I looking forward to the benchmark results.
Regarding SMP: Do you mean checking the presence of SMP at runtime,
and then use the appropriate function ?
> >
> >Why implement a lock-free fifo on top of two lock-free lifos ?
>
> Just a temporary solution.
was quite obvious , who writes suboptimal code these days except M$ ? :-)
> Will must implement the fifo directly using inlined assembly language ,
> using the "magic" instructions
> "cmpxchg8b" and so on.
>
> >About the "only one reader" issue: yes the lock-free fifo I'm using , assumes
> >this, but we colud add the following:
> >
> >let's say we always know the number of readers:
> >each reader reads form the FIFO but does not increase the read pointer.
> >reach reader (atomically) increases a member (count) of the dataset with was
> >just read, and as soon as it reaches NUM_READERS we will increase the read
> >pointer and reset to zero.
>
> So it means that all readers read the same element?
yes, but I have not done any research on the multiple reader isse just
brainstorming.
I do not need multiple readers, I have only one reader and one writer.
>
> Actually i don't really understand the way your fifo (with ringbuffer) works.
> How can you garantee that the write operations works correctly in a
> multi-thread context?
> Can you explain the design ?
The code works correctly only in an enviroment, where only one reading thread
and one writing thread are accessing the structure.

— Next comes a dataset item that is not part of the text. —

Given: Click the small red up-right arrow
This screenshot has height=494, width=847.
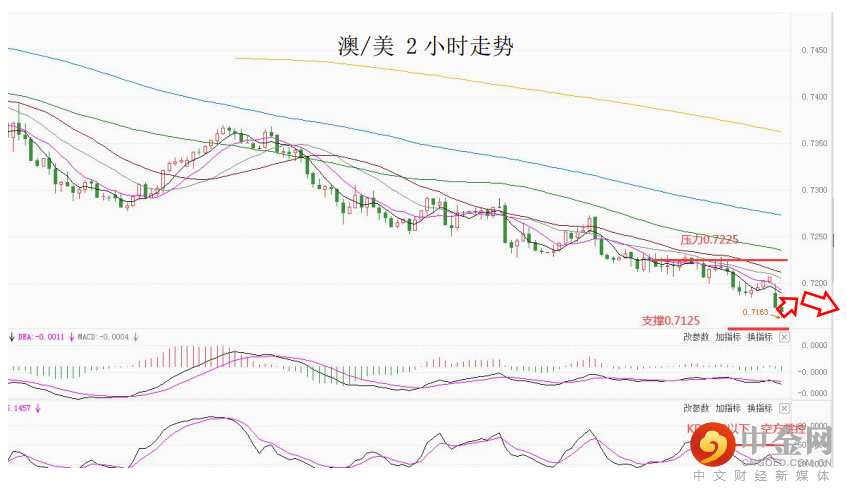Looking at the screenshot, I should click(786, 303).
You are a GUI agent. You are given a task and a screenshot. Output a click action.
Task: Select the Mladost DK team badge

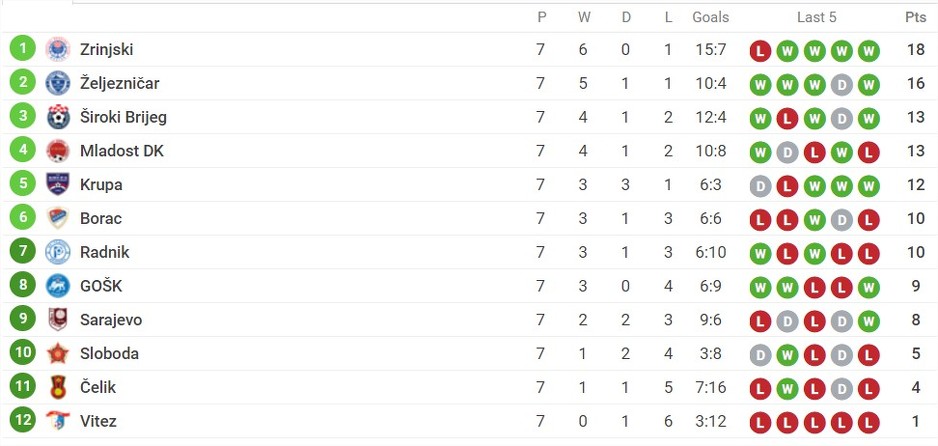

Basically the reader increases only the read pointer and the writer only the
write pointer.
That's all, no complex design behind :-)
I have wrapped these assignments into atomic_read() and atomic_set() macros
so it should be completely SMP safe.
I make not use of the atomic_add() / atomic_sub() macros because
I must do write_ptr = ( write_ptr + written_elements) & size_mask
in order to clip at buffer boundaries,
looking at the asm code, the SMP and UP versions are exactly the same because
atomic_set and atomic_read do not make use of the lock instruction.
This may not be true on other architectures.
As for the "multiple concurrent writers" situation I'm not sure if there would
be a way to adapt this code to make it work correctly.
The problem is as soon as you increase the write pointer, the reader
assumes that new elements are available.
So the writer has first to get the actual write position,
write his stuff in the buffer and when it is finished move the write pointer so
that the reader knows that new data is available.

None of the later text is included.